Trabajar con ficherosDe la ventana al fichero · 7 min de lectura

La idea que cambia todo

En el navegador, la conversación es el trabajo: todo lo que lograste vive dentro de ese hilo. Si se cierra, si se llena, si no lo encontrás más, perdiste. Por eso te sentís apretado.

Acá la conversación baja de categoría: pasa a ser el canal por donde das instrucciones. El trabajo no queda ahí — queda en ficheros, en tu disco.

EN EL NAVEGADOR

Vos la conversación ✕ no queda nada

El trabajo vive dentro de la conversación. Se cierra y no queda nada.

CON FICHEROS

Vos la conversación el fichero

La conversación sólo da instrucciones, es descartable. El fichero queda en tu disco.

La diferencia es un solo nodo: aparece un lugar donde el resultado aterriza y se queda.

El límite es la carpeta. La IA sólo ve lo que hay dentro de la que abriste. No ve el resto del disco, ni tus fotos, ni tu correo, ni lo que tengas en otra ventana.

No es una limitación técnica que alguien se olvidó de arreglar: es la protección. Por eso el gesto de empezar a trabajar va a ser siempre el mismo — abrir una carpeta, no abrir un archivo suelto.

Y aun dentro de esa carpeta, antes de tocar nada te va a pedir permiso.

Tres costumbres para el primer día. No son reglas de seguridad informática: son las que hacen que la experiencia sea buena.

  1. Pedí el plan antes de la acción. «Primero mostrame qué vas a hacer, no lo hagas todavía.» Leés el plan, y recién ahí le decís que avance.

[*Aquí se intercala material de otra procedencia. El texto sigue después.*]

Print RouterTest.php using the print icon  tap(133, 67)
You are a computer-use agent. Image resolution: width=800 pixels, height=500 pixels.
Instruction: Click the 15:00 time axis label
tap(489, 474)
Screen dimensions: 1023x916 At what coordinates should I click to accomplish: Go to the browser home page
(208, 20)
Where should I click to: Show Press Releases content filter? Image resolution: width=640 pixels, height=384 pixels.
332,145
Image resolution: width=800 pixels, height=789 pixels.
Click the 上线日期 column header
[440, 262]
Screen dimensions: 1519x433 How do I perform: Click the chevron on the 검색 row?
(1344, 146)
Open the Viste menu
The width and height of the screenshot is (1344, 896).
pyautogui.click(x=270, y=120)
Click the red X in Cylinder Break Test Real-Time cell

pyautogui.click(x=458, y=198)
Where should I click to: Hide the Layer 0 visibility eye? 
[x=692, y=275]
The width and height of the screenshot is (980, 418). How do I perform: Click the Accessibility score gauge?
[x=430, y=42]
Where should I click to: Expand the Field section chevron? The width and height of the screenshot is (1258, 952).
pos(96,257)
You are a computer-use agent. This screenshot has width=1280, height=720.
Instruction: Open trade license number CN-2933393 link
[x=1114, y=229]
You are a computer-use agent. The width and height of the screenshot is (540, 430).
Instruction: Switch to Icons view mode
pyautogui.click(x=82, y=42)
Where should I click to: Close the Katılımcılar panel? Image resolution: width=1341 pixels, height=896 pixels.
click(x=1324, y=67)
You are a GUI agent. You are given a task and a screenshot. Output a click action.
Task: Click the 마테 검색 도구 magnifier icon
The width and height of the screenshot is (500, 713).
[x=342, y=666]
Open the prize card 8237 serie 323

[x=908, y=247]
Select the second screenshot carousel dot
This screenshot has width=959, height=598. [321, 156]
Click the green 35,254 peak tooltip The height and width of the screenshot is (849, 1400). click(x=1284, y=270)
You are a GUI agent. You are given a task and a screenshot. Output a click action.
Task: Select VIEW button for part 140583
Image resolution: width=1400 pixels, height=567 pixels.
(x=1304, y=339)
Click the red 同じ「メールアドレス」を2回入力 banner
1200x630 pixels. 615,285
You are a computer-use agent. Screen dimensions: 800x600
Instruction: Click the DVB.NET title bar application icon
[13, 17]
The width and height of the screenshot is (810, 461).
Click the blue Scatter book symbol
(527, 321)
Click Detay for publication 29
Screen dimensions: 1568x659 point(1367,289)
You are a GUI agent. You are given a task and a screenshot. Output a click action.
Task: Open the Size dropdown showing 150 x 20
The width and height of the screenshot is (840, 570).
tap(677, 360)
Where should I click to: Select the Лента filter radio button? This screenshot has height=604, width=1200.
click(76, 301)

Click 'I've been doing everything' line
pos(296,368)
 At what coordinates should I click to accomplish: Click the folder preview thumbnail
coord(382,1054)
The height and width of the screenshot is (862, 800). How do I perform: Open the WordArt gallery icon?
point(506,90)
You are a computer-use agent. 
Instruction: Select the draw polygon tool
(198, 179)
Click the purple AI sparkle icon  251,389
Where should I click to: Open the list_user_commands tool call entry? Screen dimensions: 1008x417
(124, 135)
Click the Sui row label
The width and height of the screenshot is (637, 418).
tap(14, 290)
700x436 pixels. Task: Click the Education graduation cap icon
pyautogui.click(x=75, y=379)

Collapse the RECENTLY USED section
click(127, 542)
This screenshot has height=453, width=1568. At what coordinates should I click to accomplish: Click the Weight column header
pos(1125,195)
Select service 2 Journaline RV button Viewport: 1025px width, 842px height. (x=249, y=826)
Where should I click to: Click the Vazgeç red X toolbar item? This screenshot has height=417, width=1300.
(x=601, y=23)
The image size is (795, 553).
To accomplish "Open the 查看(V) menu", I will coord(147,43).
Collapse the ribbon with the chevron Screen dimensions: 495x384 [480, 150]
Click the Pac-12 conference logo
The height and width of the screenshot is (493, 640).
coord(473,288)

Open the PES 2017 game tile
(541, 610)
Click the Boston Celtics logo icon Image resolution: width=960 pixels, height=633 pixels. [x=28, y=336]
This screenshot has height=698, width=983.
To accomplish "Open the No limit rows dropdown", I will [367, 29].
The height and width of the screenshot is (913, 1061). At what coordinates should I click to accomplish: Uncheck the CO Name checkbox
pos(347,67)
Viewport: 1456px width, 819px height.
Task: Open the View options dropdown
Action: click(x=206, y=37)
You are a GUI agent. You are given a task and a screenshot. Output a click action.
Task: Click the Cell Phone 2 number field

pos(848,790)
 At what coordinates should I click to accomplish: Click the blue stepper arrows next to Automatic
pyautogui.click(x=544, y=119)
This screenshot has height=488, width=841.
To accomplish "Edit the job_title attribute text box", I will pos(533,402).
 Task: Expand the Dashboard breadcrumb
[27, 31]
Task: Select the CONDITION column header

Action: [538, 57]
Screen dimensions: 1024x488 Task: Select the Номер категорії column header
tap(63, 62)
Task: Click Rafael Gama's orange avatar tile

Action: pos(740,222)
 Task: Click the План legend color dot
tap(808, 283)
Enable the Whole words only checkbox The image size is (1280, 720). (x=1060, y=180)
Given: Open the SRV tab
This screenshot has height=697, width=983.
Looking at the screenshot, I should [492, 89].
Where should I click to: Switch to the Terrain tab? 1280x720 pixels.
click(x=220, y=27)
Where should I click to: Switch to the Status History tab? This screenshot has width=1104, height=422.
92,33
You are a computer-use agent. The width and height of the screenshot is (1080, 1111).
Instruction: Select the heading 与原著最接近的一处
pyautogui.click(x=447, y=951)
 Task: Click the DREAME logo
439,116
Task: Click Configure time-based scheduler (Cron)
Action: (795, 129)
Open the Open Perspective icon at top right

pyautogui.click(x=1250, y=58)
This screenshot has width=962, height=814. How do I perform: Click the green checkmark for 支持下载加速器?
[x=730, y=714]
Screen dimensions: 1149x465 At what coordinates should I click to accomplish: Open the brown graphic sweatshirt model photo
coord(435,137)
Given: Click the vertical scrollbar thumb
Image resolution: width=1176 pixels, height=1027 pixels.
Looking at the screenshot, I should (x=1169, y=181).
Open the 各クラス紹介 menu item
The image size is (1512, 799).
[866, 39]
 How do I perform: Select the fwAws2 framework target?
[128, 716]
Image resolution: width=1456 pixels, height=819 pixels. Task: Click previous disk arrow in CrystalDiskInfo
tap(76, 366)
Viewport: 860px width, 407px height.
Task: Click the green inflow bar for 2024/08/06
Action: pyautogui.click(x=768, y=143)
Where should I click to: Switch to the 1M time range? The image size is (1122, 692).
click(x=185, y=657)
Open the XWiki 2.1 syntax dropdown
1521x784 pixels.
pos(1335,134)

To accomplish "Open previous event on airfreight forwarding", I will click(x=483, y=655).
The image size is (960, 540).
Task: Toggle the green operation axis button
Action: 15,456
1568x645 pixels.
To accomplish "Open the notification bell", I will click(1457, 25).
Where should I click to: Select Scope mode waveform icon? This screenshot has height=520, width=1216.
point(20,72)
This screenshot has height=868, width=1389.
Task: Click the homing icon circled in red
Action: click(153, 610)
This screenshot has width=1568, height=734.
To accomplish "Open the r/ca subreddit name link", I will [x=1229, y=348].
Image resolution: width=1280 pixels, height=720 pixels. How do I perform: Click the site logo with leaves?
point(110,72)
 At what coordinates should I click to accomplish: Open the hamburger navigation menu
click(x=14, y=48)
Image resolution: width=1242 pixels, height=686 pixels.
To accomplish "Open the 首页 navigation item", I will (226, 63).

Vas a usar esto muchísimo al principio y cada vez menos después.
  2. Que nunca borre: que mueva. La consigna permanente es que en vez de borrar, mande lo que sobra a una carpeta aparte y te avise. Después mirás vos y borrás a mano. Nunca vas a perder algo por un malentendido.
  3. Tema nuevo, conversación nueva. Una conversación con demasiadas cosas mezcladas empieza a dar respuestas raras — y esa es la causa número uno del «pero antes andaba bien».

Lo que NO tenés que hacer, para bajar la ansiedad antes de empezar:

  • No tenés que aprender comandos. Le hablás en castellano.
  • No tenés que entender qué es «git». Se instala porque hace falta por debajo, pero no lo vas a tocar.
  • No tenés que preparar nada de antemano. Se instala junto, de cero.
  • No podés romper nada importante. La carpeta va a estar sincronizada con historial de versiones, y la costumbre número 2 se encarga del resto.
  • No tenés que acordarte de esto. Si algo no quedó claro, vuelve más adelante ya aplicado. No hay nada que estudiar.

Cerrás la ventana y apagás la máquina. ¿Dónde quedó el trabajo?

La conversación es descartable. El fichero es la memoria.